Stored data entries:
▬▬▬

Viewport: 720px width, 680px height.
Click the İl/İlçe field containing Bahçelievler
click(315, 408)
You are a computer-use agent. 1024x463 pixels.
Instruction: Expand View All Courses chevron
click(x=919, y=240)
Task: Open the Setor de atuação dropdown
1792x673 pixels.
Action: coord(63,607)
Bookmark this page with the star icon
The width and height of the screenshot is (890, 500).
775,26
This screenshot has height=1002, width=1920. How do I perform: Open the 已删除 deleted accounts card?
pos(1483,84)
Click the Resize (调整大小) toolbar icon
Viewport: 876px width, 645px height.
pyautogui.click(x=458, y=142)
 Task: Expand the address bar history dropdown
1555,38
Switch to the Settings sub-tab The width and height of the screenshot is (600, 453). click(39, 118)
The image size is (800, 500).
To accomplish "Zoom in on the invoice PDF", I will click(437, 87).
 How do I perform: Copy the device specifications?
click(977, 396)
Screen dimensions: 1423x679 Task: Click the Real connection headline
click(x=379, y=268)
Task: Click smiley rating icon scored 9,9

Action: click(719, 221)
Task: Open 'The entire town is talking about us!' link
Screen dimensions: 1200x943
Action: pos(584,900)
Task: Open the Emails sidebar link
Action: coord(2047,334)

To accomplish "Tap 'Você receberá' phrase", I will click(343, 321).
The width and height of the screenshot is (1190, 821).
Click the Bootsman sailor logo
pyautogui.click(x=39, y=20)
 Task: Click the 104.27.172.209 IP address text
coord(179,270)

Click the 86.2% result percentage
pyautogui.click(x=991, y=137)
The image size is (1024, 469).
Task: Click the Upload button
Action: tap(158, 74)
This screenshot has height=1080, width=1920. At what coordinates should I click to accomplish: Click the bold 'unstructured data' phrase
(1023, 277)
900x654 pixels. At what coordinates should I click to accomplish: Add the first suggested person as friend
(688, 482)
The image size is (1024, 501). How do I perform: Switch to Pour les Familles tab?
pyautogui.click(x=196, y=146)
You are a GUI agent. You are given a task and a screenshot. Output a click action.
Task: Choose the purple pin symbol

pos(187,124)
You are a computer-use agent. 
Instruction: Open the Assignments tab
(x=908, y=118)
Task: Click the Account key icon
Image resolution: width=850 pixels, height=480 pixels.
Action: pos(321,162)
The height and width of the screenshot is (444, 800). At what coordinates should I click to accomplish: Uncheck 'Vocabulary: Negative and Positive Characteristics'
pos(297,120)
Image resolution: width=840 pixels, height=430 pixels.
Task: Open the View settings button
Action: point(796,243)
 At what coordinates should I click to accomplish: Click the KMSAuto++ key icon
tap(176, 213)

▬▬▬

# Your objective
Return every line from the records above that holds the word "agent".

# Answer for this exercise
You are a computer-use agent. 1024x463 pixels.
You are a GUI agent. You are given a task and a screenshot. Output a click action.
You are a computer-use agent. 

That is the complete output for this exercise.